8- Line 496 results: here the authors introduce data on astrocytes. They should explain HERE why they suddenly decided to investigate astrocytes, which is instead mentioned later at line 560. Also, the quantification of astrocytic activation induced by SNI at the different time points after injury should be reported before mentioning the effect of formoterol.
Reviewer 2 Report
Damo and Simonetti investigated the contribution of β2-adrenergic receptor activation in microglia to antinociception in neuropathic mice. They conducted interesting experiments and attempted to analyse gender differences in the antinociceptive effects of formoterol, a β2-AR agonist. They also used a conditional KO for microglial β2-ARs. They also highlighted the possible usage of β2-AR agonists to treat pain. Although they performed different complementary investigations, there are some major concerns about n numbers, animal age, time-points and sample collection which need to be clarified, before the manuscript is accepted for publication. Comments are as follows:
1) I appreciate the commitment of the authors with the 3R´s in regards of reducing animal numbers. However, most of the data was gathered from n = 3-4 for each gender used. An n equal to n does not allow to draw conclusions in regards of statistical analyses and more importantly, in regards of experimental reproducibility. I mean, in how many different occasions were the experiments performed? They should be performed at least in two different occasions.
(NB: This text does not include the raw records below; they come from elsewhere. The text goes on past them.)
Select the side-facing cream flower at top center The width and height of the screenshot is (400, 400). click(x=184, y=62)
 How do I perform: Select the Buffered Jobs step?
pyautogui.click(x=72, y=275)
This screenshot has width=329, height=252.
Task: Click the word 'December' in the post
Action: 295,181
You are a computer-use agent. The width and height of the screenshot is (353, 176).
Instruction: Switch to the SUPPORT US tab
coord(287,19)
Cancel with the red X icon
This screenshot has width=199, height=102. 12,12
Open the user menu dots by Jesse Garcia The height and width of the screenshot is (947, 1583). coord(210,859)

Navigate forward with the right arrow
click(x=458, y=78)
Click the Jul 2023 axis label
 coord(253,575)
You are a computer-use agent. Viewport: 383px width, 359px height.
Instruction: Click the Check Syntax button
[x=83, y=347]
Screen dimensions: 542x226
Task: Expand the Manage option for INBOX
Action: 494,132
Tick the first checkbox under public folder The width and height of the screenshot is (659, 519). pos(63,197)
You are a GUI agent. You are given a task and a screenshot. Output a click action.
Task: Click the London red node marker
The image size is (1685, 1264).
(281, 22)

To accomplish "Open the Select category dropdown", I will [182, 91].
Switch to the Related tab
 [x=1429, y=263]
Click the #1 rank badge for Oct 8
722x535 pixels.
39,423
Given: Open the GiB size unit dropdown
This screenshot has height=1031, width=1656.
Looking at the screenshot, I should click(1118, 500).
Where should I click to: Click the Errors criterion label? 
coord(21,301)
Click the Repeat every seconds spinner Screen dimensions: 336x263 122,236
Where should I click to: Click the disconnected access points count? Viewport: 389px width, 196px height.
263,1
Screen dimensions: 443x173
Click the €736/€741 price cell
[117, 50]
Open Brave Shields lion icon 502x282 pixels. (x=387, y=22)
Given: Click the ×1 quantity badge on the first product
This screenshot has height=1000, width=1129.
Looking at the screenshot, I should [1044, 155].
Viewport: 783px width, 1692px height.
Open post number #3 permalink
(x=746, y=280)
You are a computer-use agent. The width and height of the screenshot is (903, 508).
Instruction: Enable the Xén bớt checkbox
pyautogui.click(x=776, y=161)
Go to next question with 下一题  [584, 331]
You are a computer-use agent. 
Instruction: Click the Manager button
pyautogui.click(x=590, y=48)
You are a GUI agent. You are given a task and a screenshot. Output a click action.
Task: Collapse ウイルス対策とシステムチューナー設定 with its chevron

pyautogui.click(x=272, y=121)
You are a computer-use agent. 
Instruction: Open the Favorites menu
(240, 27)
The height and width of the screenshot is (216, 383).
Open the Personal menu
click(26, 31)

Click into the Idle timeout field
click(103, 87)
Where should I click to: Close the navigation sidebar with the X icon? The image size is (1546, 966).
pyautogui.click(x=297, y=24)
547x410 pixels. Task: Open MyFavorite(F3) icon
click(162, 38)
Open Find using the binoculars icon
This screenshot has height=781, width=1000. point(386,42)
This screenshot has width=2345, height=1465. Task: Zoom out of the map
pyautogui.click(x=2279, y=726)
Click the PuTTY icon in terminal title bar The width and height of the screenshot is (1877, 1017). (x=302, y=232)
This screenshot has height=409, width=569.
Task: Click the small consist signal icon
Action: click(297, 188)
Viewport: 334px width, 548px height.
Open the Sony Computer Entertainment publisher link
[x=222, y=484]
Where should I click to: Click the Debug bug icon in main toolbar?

2) Age varied according the analysis. They authors should justify why animals of different ages were employed for different methods as age can influence pain perception.
3) Treatment schedules must be made clearer as well as experiment time-points. For example, the authors state they treated animals with formoterol at days 3, 6 and 21, or 21 following neuropathy induction. They then proceeded to measure nociceptive responses at 1, 3, 6, 12, and 24 h (mechanical nociception), and at 1, 3, 8, 14, and 26 h to measure responses to cold after Formoterol injection. The 3h time-point is missing in the mechanical nociception graph and the 1h time-point is missing in the cold plate test graph (Figure S1).
4) CPP test was stated to be performed at days 4 and on day 32 after the operation (session 2.4.1) and then at days 8 and 36 (session 3.8) and days 5 and 32 (legend to figure 8). Which one is the correct combination of time-points? Why they do differ to the measurements of mechanical and cold nociception?
5) For some experiments, L3 – L4 spinal segments were used, for others, L3 -L5. Why different segments were used?
6) Please indicate the total numbers of male and female mice used in the study in the appropriate session.